Jacaruso Lucas
University of Southern California, Los Angeles, CA, United States of America.
PeerJ Comput Sci. 2024 Mar 20;10:e1940. doi: 10.7717/peerj-cs.1940. eCollection 2024.
Topic modeling and text mining are subsets of natural language processing (NLP) with relevance for conducting meta-analysis (MA) and systematic review (SR). For evidence synthesis, the above NLP methods are conventionally used for topic-specific literature searches or extracting values from reports to automate essential phases of SR and MA. Instead, this work proposes a comparative topic modeling approach to analyze reports of contradictory results on the same general research question. Specifically, the objective is to identify topics exhibiting distinct associations with significant results for an outcome of interest by ranking them according to their proportional occurrence in (and consistency of distribution across) reports of significant effects. Macular degeneration (MD) is a disease that affects millions of people annually, causing vision loss. Augmenting evidence synthesis to provide insight into MD prevention is therefore of central interest in this article. The proposed method was tested on broad-scope studies addressing whether supplemental nutritional compounds significantly benefit macular degeneration. Six compounds were identified as having a particular association with reports of significant results for benefiting MD. Four of these were further supported in terms of effectiveness upon conducting a follow-up literature search for validation (omega-3 fatty acids, copper, zeaxanthin, and nitrates). The two not supported by the follow-up literature search (niacin and molybdenum) also had scores in the lowest range under the proposed scoring system. Results therefore suggest that the proposed method's score for a given topic may be a viable proxy for its degree of association with the outcome of interest, and can be helpful in the systematic search for potentially causal relationships. Further, the compounds identified by the proposed method were not simultaneously captured as salient topics by state-of-the-art topic models that leverage document and word embeddings (Top2Vec) and transformer models (BERTopic). These results underpin the proposed method's potential to add specificity in understanding effects from broad-scope reports, elucidate topics of interest for future research, and guide evidence synthesis in a scalable way. All of this is accomplished while yielding valuable and actionable insights into the prevention of MD.

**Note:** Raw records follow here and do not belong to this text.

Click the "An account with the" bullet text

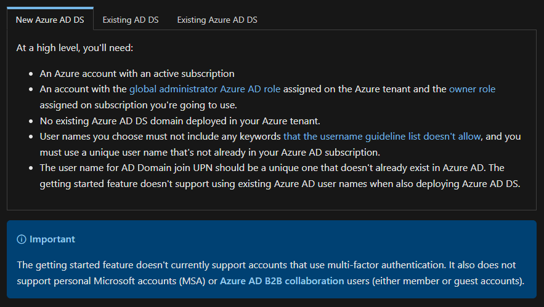point(83,89)
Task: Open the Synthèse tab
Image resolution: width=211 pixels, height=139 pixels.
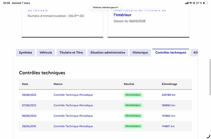Action: tap(26, 52)
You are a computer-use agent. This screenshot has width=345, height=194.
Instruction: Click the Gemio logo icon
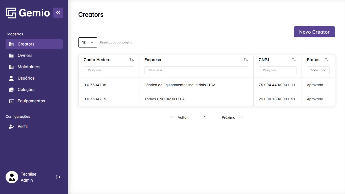coord(11,13)
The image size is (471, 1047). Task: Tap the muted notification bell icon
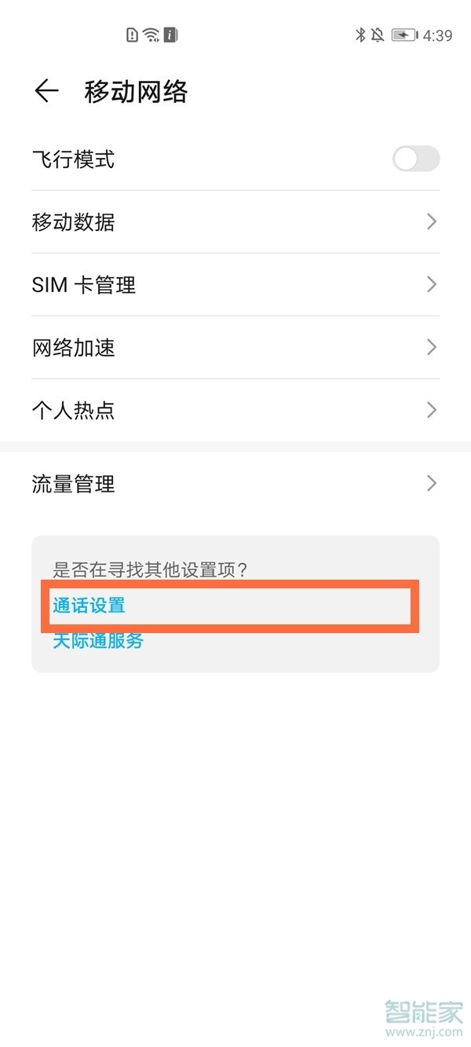[376, 35]
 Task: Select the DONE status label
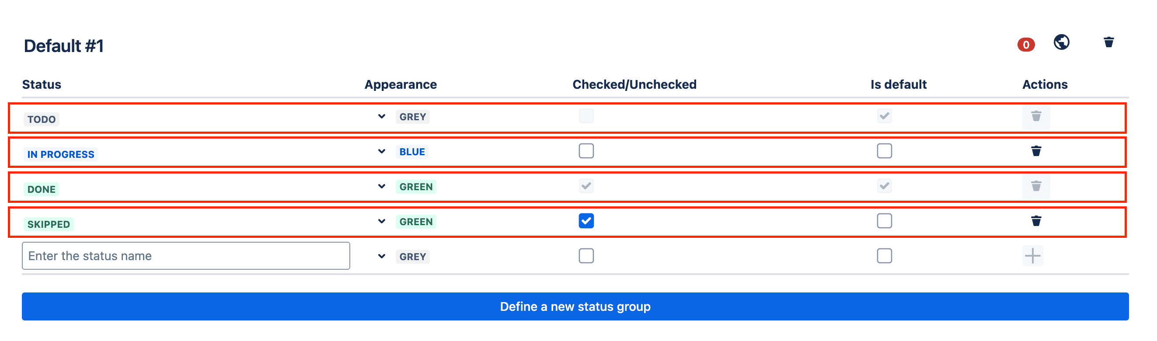click(x=41, y=189)
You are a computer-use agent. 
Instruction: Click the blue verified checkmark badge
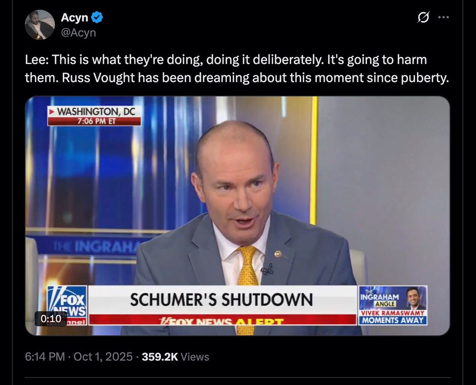(x=97, y=17)
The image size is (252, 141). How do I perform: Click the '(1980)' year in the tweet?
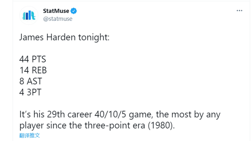point(161,126)
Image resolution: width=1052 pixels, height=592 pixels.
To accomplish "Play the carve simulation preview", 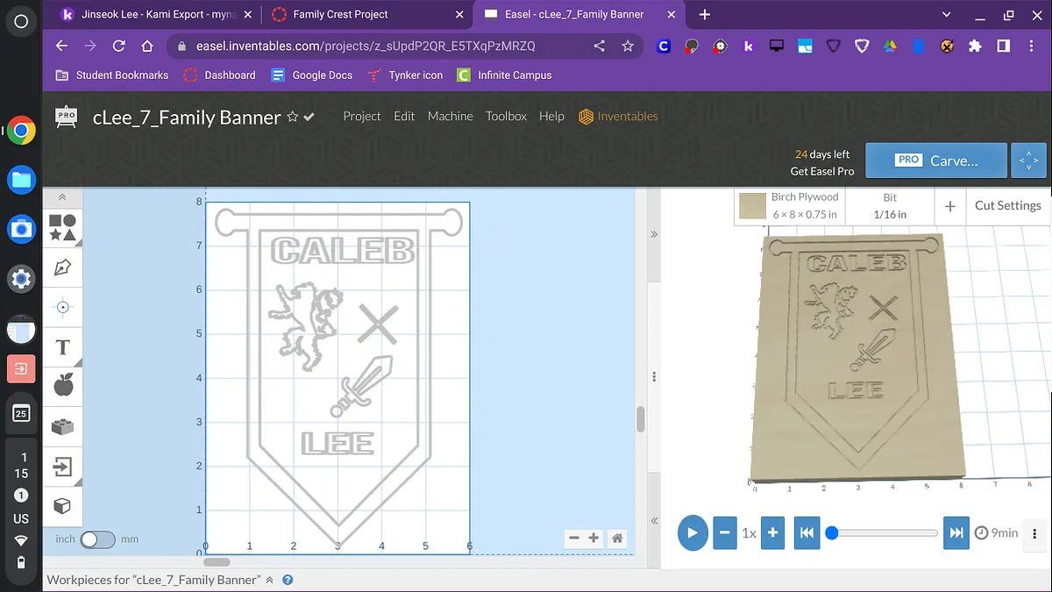I will tap(693, 532).
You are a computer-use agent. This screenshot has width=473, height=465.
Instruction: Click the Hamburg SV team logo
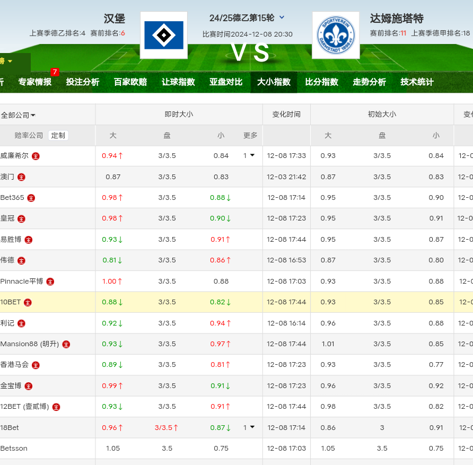click(x=164, y=35)
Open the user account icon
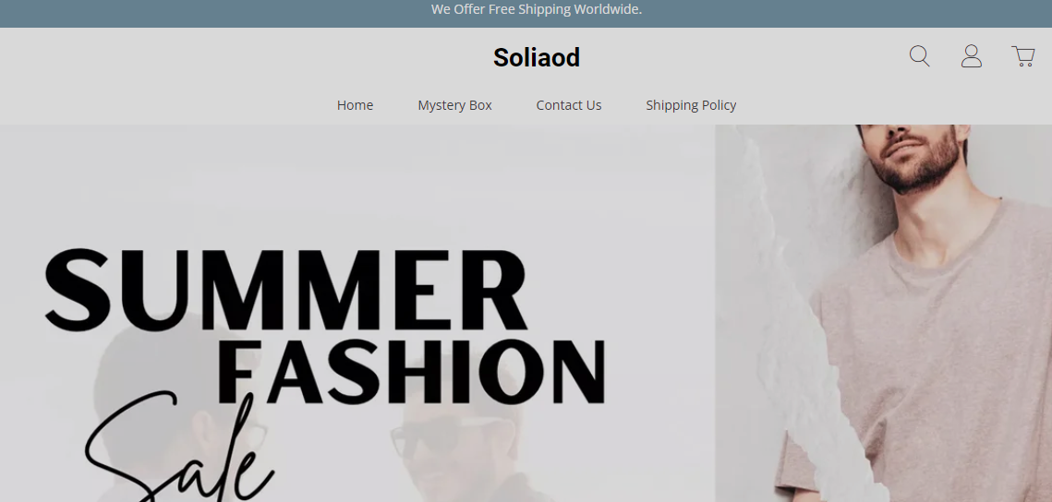1052x502 pixels. coord(972,56)
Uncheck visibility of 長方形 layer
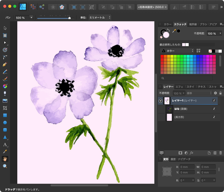Screen dimensions: 224x192 tap(214, 117)
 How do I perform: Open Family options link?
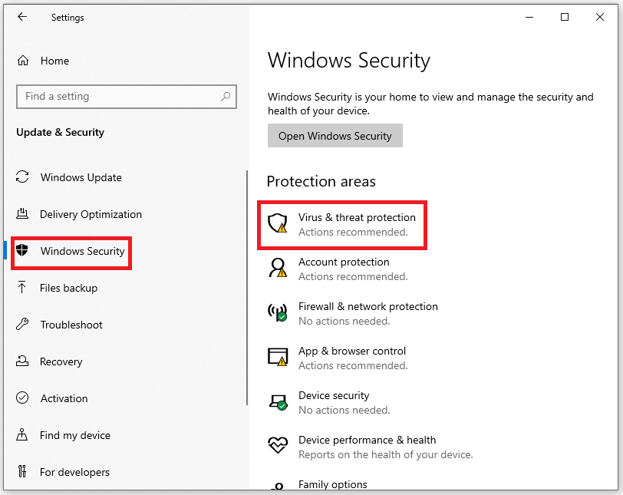click(332, 484)
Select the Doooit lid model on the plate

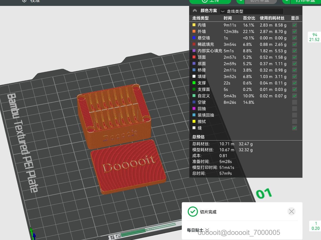[128, 166]
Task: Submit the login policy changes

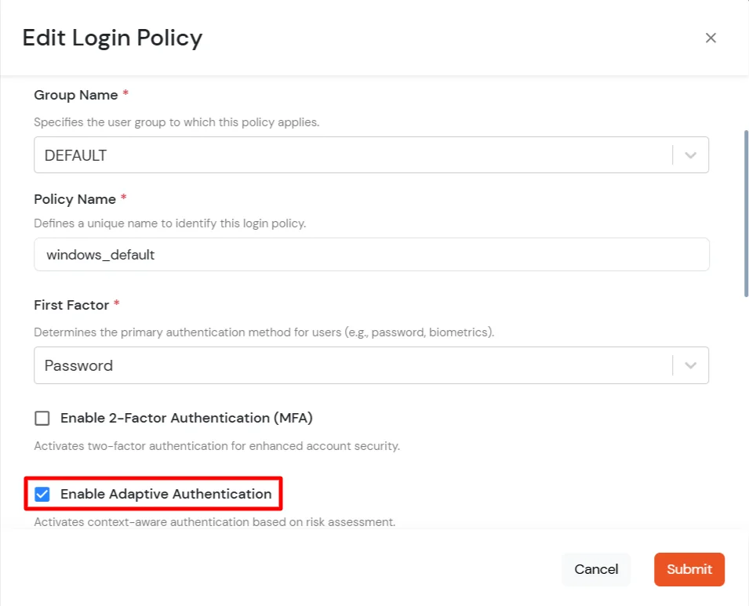Action: [x=689, y=569]
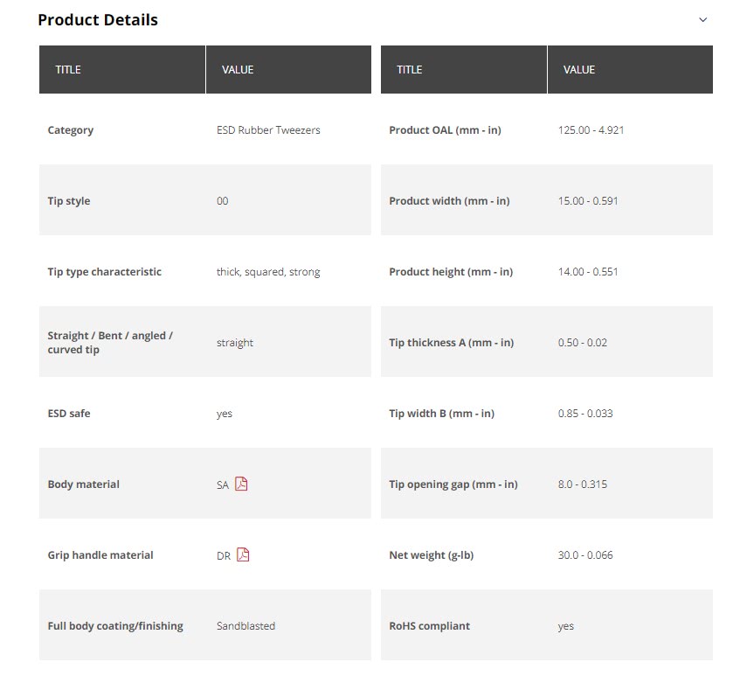
Task: Click the right table TITLE header
Action: coord(409,70)
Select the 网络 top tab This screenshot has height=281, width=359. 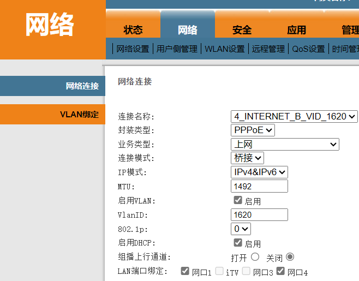tap(187, 30)
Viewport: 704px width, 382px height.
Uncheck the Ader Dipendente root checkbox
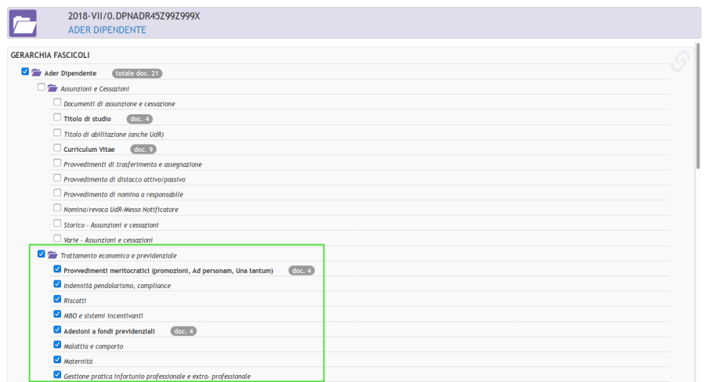[25, 72]
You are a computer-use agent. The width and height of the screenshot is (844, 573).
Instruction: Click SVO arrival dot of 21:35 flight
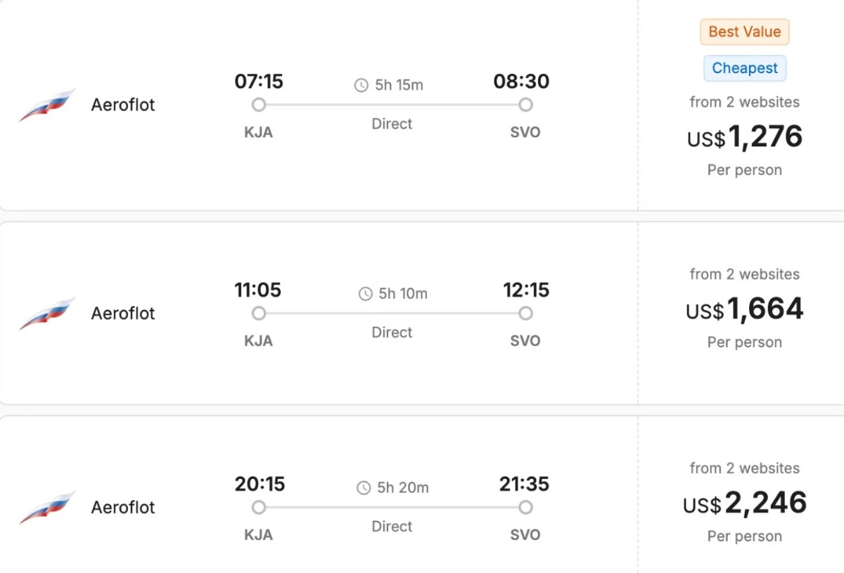pos(525,508)
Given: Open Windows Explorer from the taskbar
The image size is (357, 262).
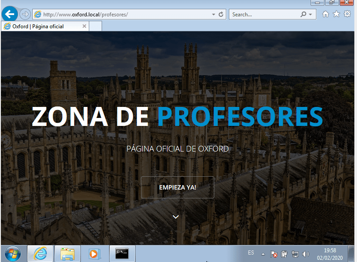Looking at the screenshot, I should point(68,254).
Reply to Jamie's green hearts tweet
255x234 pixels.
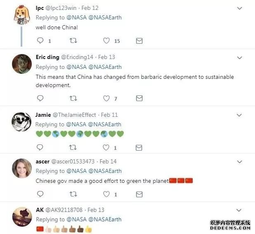[40, 147]
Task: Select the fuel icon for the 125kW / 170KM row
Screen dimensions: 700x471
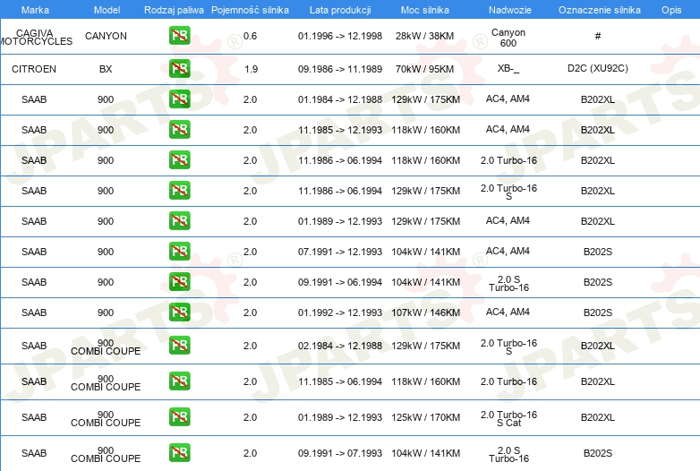Action: (179, 417)
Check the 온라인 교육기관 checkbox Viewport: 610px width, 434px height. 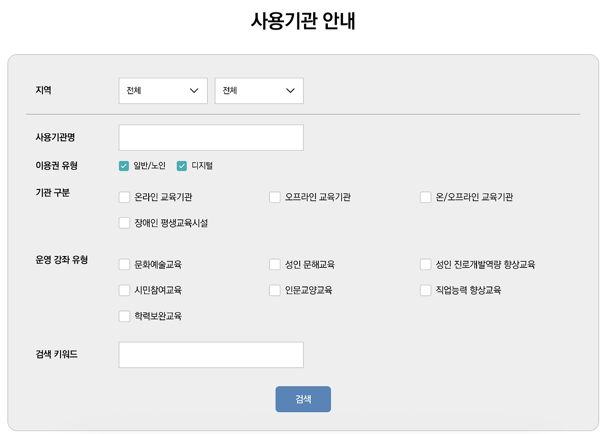[x=124, y=197]
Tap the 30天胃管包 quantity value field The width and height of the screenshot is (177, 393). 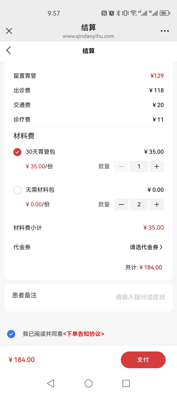[139, 166]
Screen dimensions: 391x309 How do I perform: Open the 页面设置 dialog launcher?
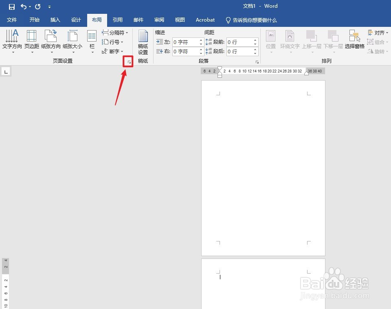click(128, 61)
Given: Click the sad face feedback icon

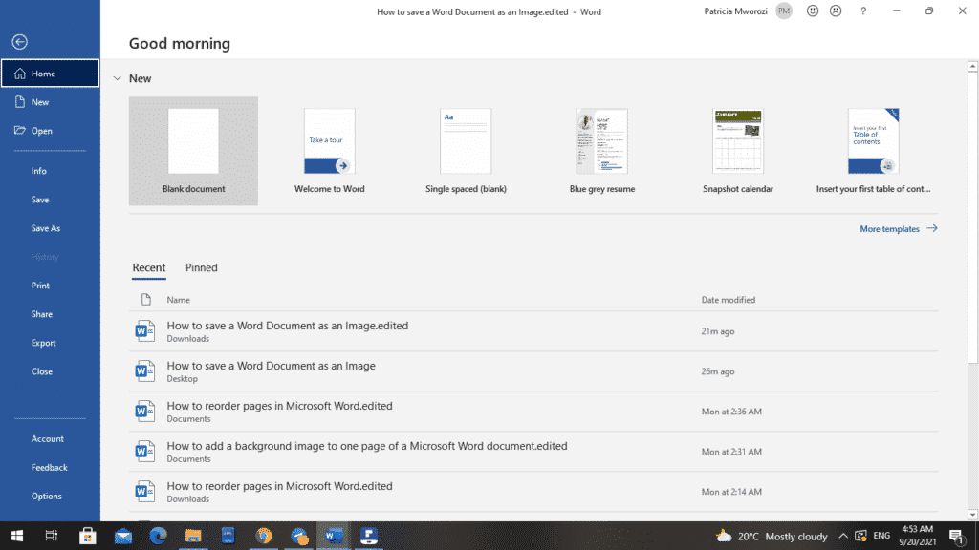Looking at the screenshot, I should [x=836, y=11].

主题建模和文本挖掘是自然语言处理(NLP)的子领域,与进行元分析(MA)和系统评价(SR)相关。对于证据综合,上述NLP方法通常用于特定主题的文献检索或从报告中提取值,以实现SR和MA的关键阶段自动化。相反,本文提出了一种比较主题建模方法,用于分析关于同一总体研究问题的矛盾结果报告。具体而言,目标是通过根据感兴趣结果的显著效应报告中的比例出现情况(以及分布一致性)对主题进行排名,识别与感兴趣结果的显著结果呈现不同关联的主题。黄斑变性(MD)是一种每年影响数百万人并导致视力丧失的疾病。因此,增强证据综合以深入了解MD预防是本文的核心关注点。所提出的方法在关于补充营养化合物是否对黄斑变性有显著益处的广泛研究中进行了测试。六种化合物被确定与MD有益的显著结果报告有特定关联。其中四种在进行后续文献检索以验证有效性时(ω-3脂肪酸、铜、玉米黄质和硝酸盐)得到了进一步支持。后续文献检索未支持的两种(烟酸和钼)在所提出的评分系统下得分也处于最低范围。因此,结果表明所提出方法针对给定主题的得分可能是其与感兴趣结果关联程度的可行代理,并且有助于系统地寻找潜在的因果关系。此外,所提出方法识别出的化合物并未被利用文档和词嵌入的先进主题模型(Top2Vec)和变压器模型(BERTopic)同时捕捉为显著主题。这些结果支持了所提出方法在理解广泛报告的效应方面增加特异性、阐明未来研究感兴趣主题以及以可扩展方式指导证据综合的潜力。所有这些都是在对MD预防产生有价值且可操作的见解的同时完成的。